**WRITTEN TASK A:**
Reproduce the passage of the Des McGovern profile starting at "Coaching information" and ending at "radio match commentator.".

**SOURCE EXCERPT:**
************

Personal information
- Full name: Des V. McGovern
- Born: 13 February 1928 Toowoomba, Queensland
- Died: 8 February 2013 (aged 84) Toowoomba, Queensland

Playing information
- Position: Wing
Club
| Years | Team | Pld | T | G | FG | P |
| 19??–?? | All Whites | 69 | 15 |  |  |  |
| 19??–?? | Newtown (Toowoomba) |  |  |  |  |  |
|  | Total | 69 | 15 | 0 | 0 | 0 |
Representative
| Years | Team | Pld | T | G | FG | P |
| 19??–?? | Toowoomba |  | 27 |  |  |  |
| 1949–56 | Queensland | 16 | 12 | 0 | 0 | 36 |
| 1952–56 | Australia | 7 | 1 | 0 | 0 | 3 |

Coaching information
Club
| Years | Team | Gms | W | D | L | W% |
|  | Toowoomba |  |  |  |  |  |
- Source:

= Des McGovern =

Des V. McGovern (1928 - 2013) was an Australian professional rugby league footballer who played in the 1940s and 1950s. A Queensland state and Australia national representative winger, he played his club football in Toowoomba, where he later become a successful coach and well-known radio match commentator.

************

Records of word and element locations
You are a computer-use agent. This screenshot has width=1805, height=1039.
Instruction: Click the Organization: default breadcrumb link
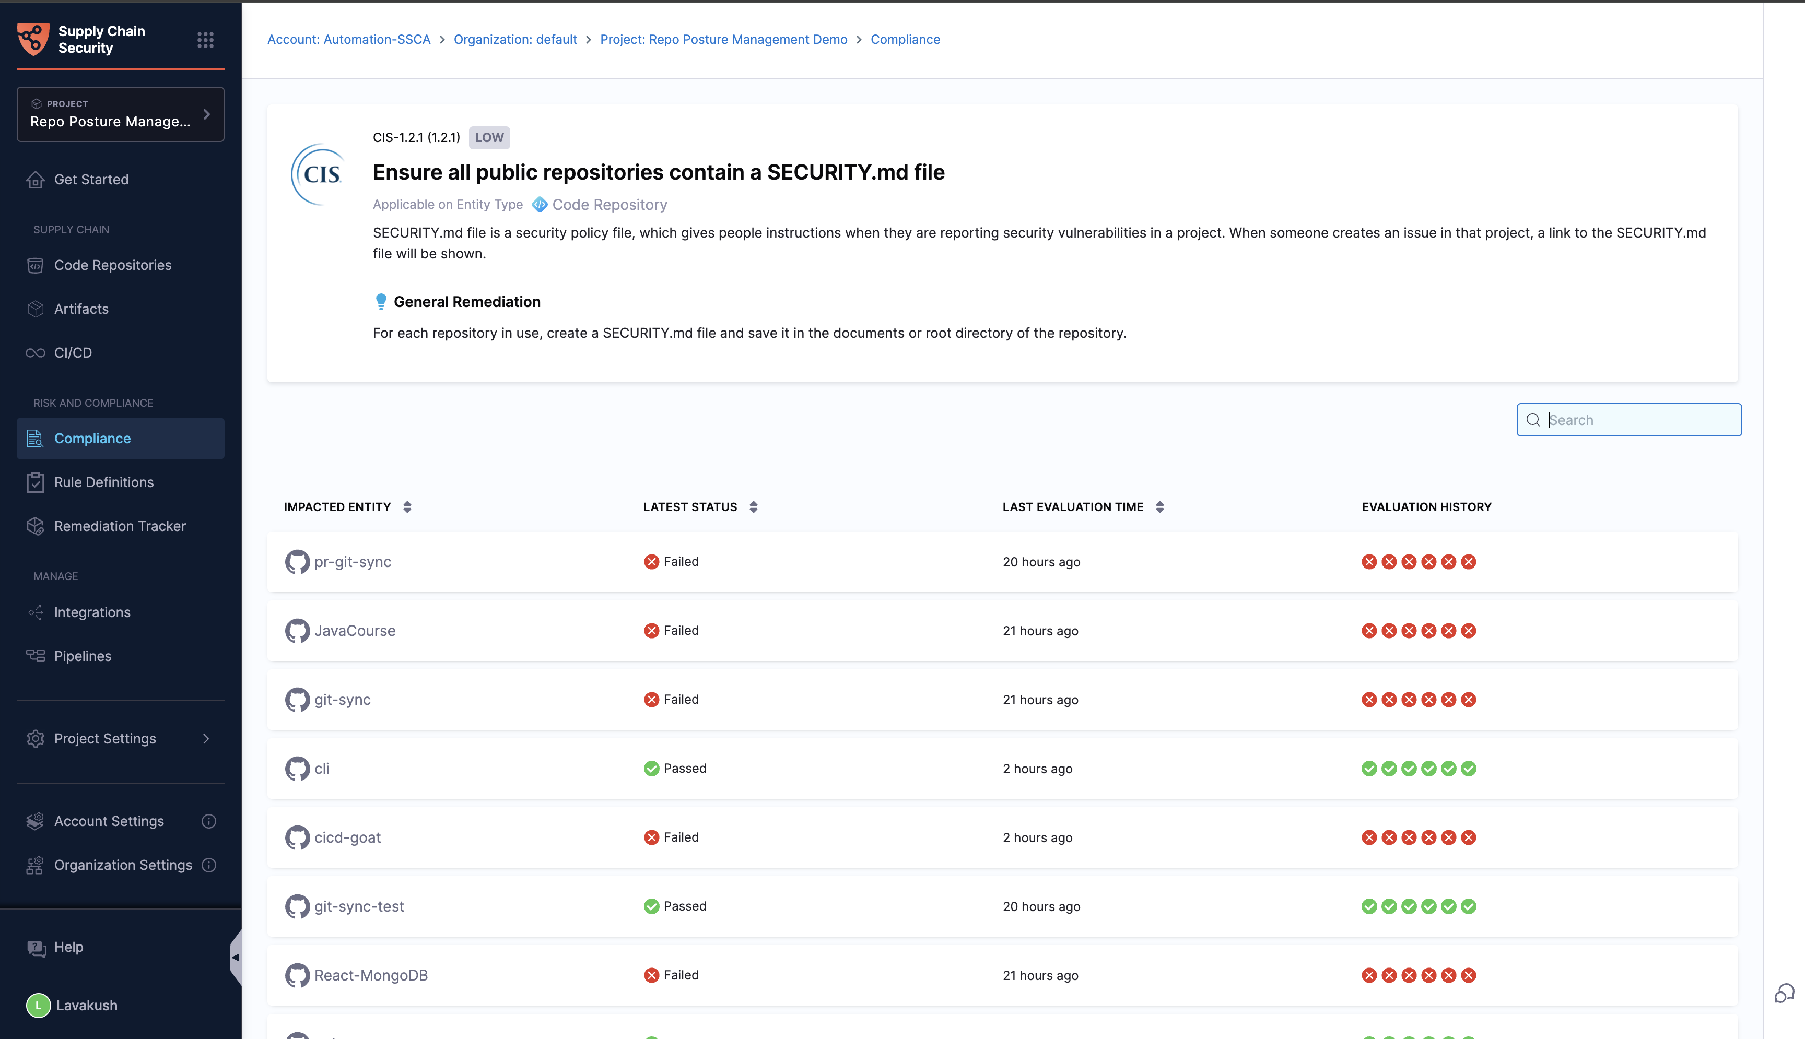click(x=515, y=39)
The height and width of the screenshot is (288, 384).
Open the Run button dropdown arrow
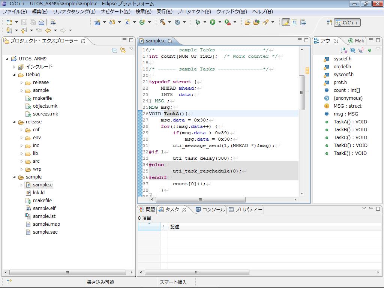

************

**WRITTEN TASK B:**
Return each line of the records that contains the string "width". Matching is case-sensitive.

**SOLUTION A:**
Coaching information
Club
| Years | Team | Gms | W | D | L | W% |
|  | Toowoomba |  |  |  |  |  |
- Source:

= Des McGovern =

Des V. McGovern (1928 - 2013) was an Australian professional rugby league footballer who played in the 1940s and 1950s. A Queensland state and Australia national representative winger, he played his club football in Toowoomba, where he later become a successful coach and well-known radio match commentator.

**SOLUTION B:**
You are a computer-use agent. This screenshot has width=1805, height=1039.
The height and width of the screenshot is (288, 384).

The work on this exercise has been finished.